Cascaded Diffusion Models for High Fidelity Image Generation
Jonathan Ho, Chitwan Saharia, William Chan, David J. Fleet, Mohammad Norouzi, Tim Salimans
Google Tech Report 2021
Summary:
This paper explained the up-sampling architecture implementation in diffusion models. Upsampling a general approach to be used in training photorealistic deep generative models. Previously, there are many different up-sampling frameworks for other deep generative models(eg. BigGAN-deep for GAN, VQ-VAE 2 for VAE, etc.) This work’s architecture is latter adopted in Google ImagEN which further showcased its generalization on the large real-world datasets.
The main contribution of the paper is proposing the cascading structure, which is a technique to model high resolution data from separately trained models at multiple resolution. A based model generates low resolution samples, followed by super-resolution models that up-sample low resolution samples into high resolution samples. The most effective trick this paper found to alleviates the ‘exposure bias’ or ‘cascading problem’ in sequence model is to apply strong data augmentation to the conditioning input of each super-resolution model. A major benefit to training a cascading pipeline over training a standard model at the highest resolution is that most of the modeling capacity can be dedicated to low resolutions, which empirically are the most important for sample quality, and training and sampling at low resolutions tents to be the most computationally efficient. Besides, cascading allows the individual models to be trained independently with specific architecture choices.
There are two conditioning ways to add conditional input into the diffusion model: One is the scalar conditioning which adds embeddings (timestep or class label) into intermediate layers of the network; another is the lower resolution image conditioning is provided by channel wise concatenation of the low resolution image with the reverse process input x_t processed by bilinear or bicubic upsampling to the desired resolution.
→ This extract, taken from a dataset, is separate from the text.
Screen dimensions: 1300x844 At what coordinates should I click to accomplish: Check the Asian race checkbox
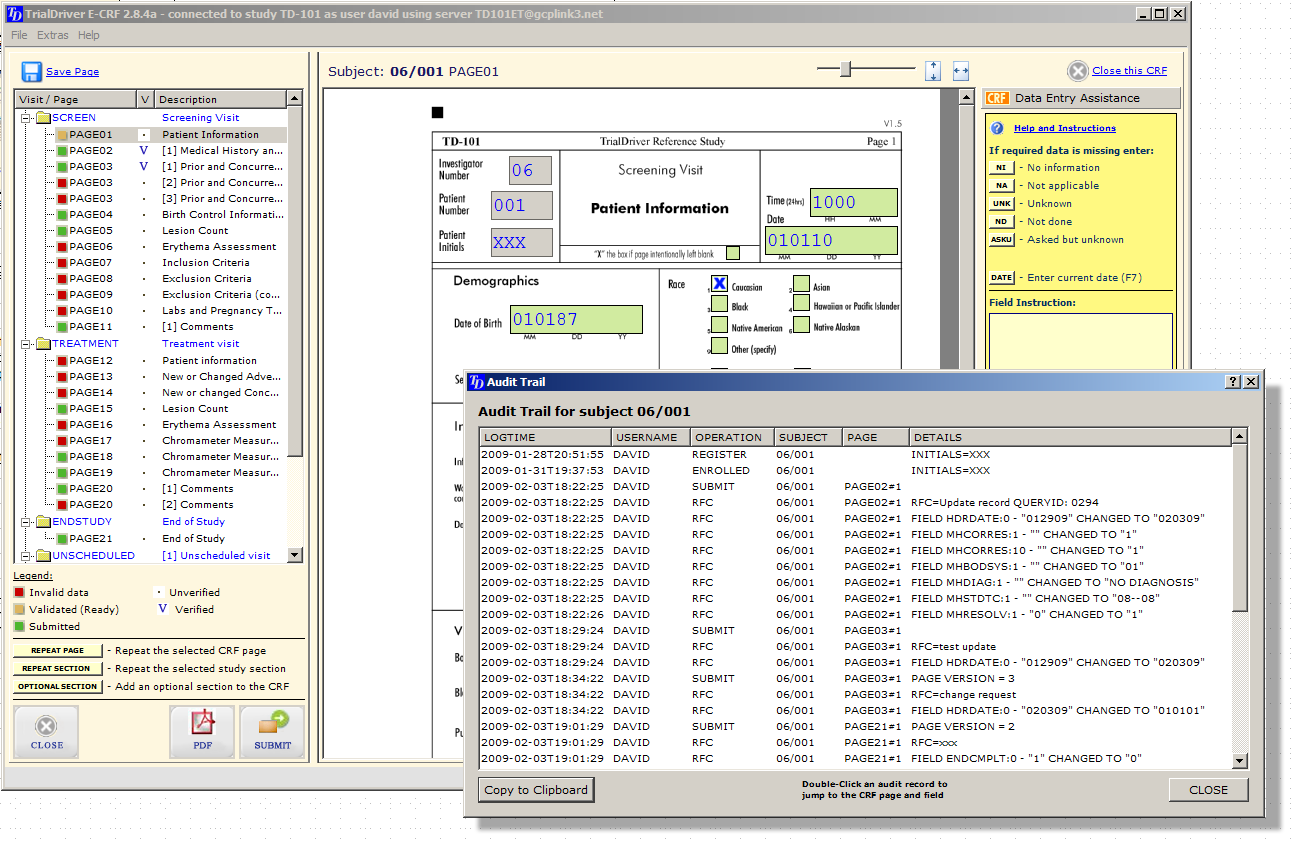point(801,284)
The paper introduced three augmentation methods which respectively perform best in their specific use cases.
-
Blurring augmentation is used to apply amount of Gaussian blur on the low resolution input. The paper found that it is most effective to images with resolution 128*128 and 256*256. 50% of the examples are blurred for the training stage to force the diffusion model learn better from noised input and no blurring in the inference stage;
-
Truncated conditioning augmentation means stopping the reverse sampling process early for the low resolution image generation at step s to get a more noised input to the following high-resolution model. It performs best at resolutions smaller than 128*128. The best step number s is searched from different experiments. To avoid retraining the models, they amortized a single super-resolution model over uniform random s at training time. Because each possible truncation time corresponds to a distinct super-resolution task, the input of the super resolution block also has an extra time step s embedding;
-
Non-truncated conditioning augmentations shares the same goal as truncated one, but the only difference is at sampling time. Instead of truncated the low resolution reverse process, it will sample the final low resolution image z_0 and then corrupt it using the forward process to get the early stopped z_s’. The motivation behind it is parallelization. In the truncated cases, to search all possible s value, it needs to store z_s for every model. However, if we do it in a non-truncated way, we can just store the z_0 for all models and do a computationally inexpensive forward process to get different z_s.
Strength:
Adding reasonable noise to the low resolution input to force the super-resolution task more relied on the network itself rather than bi-linear interpolation operation is a correct direction to go and this paper provides three different ways to implement on diffusion models.
Critique:
Even though they argued in the paper they will release the source code, it is still un-released now. Which makes it difficult to spread except the works in Google. Besides this paper, I also found other diffusion works are really brief on up-sampling models, which is confusing when comes down to implementation.